What We Do

AWA is an international community of writing workshop leaders.

Our workshop leaders are committed to the belief that a writer is someone who writes and that every writer has a unique voice. AWA workshops follow a proven method that affirms writers by building confidence, creating an atmosphere of equal exploration, and protecting confidentiality. To learn more about the method, you can explore our philosophy and essential practices.

The AWA Method helped me see the strengths in my writing that initially I couldn’t see. I felt supported and encouraged when I read out loud, even though I might have trembled a bit as I did. Each affirmative comment was like a building block that helped to create a firm foundation and belief in my own ability.

Janis McCallen

My AWA writing workshop provides a safe and supportive space that gently pushes me out of my writing comfort zone into a learning zone.  I enjoy writing in solitude, but the workshop is an opportunity to learn from others, both through constructive peer feedback and from hearing different writing styles. The workshop has also helped me process and gain deeper understanding of some challenging experiences I have had during the last three years as the father of a medically complex child with disabilities.

Roy Karp

I believe [the AWA Method] is the most supportive and comforting way to allow our creative voices freedom. It is a magical process that engages the writer to have the courage to speak their voice. I have recommended this process to others and their experiences have echoed mine. It is simply awesome.

Grace King

We are a not-for-profit, community-based writing organization.

AWA was founded by Pat Schneider and our method is outlined in her book, Writing Alone and With Others (2003, Oxford University Press). She established and grew the methodology while working with women in a housing project in Chicopee, MA. This work rises from that legacy of working with the under-served, the marginalized and the oppressed, especially those with interrupted educations. It also incorporates principles from the writing process movement. You can find the AWA method in elementary, high school, and college classrooms across the country, engaging writers differently. We are a 50(c)3 non-profit and sustain ourselves with donations from passionate writers and readers like you.

Through the AWA Training Program, AWA trains writers to uphold the AWA method and become workshop leaders. These workshop leaders learn to work with everyone from novice writers who have been led to believe they have no voice to experienced writers seeking to hone their craft.

There are many incredible non-profits that AWA-trained leaders have founded: 916 Ink, NY Writers’ Coalition, Toronto Writers’ Collective, Write Around Portland, and more. Other leaders focus their AWA work on writing with specific populations: Writing Ourselves Whole supports survivors of sexual violence, Sutter Writers invites doctors, patients, and hospital staff to write together, and WOC Writers offers community to women writers of color in NYC, among many, many more.

◆ WORK REQUEST 1
Check each statement against the AWA text above and answer yes or no, quoting the words from the text that decide it.
(a) AWA was founded by Pat Schneider.
(b) AWA is a for-profit organization.
(c) The methodology was developed while working with women in a housing project in Boston.
◆ WORK REQUEST 2
Repeat word for word the part of the AWA text that opens with the words containing "I believe [the" and closes with "community-based writing organization.".

◆ AVAILABLE DATA
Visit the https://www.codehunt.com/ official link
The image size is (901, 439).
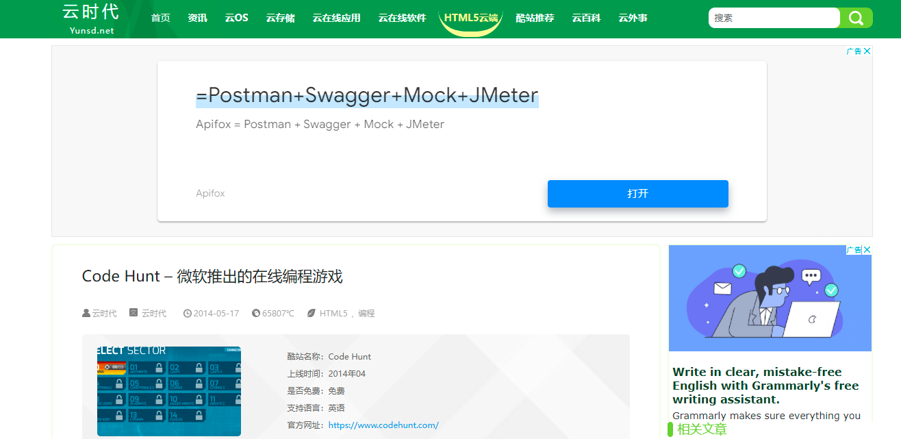(x=383, y=425)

◆ ANSWER 1
(a) Yes: "AWA was founded by Pat Schneider"
(b) No: "We are a not-for-profit, community-based writing organization."
(c) No: "while working with women in a housing project in Chicopee, MA."

◆ ANSWER 2
I believe [the AWA Method] is the most supportive and comforting way to allow our creative voices freedom. It is a magical process that engages the writer to have the courage to speak their voice. I have recommended this process to others and their experiences have echoed mine. It is simply awesome.

Grace King

We are a not-for-profit, community-based writing organization.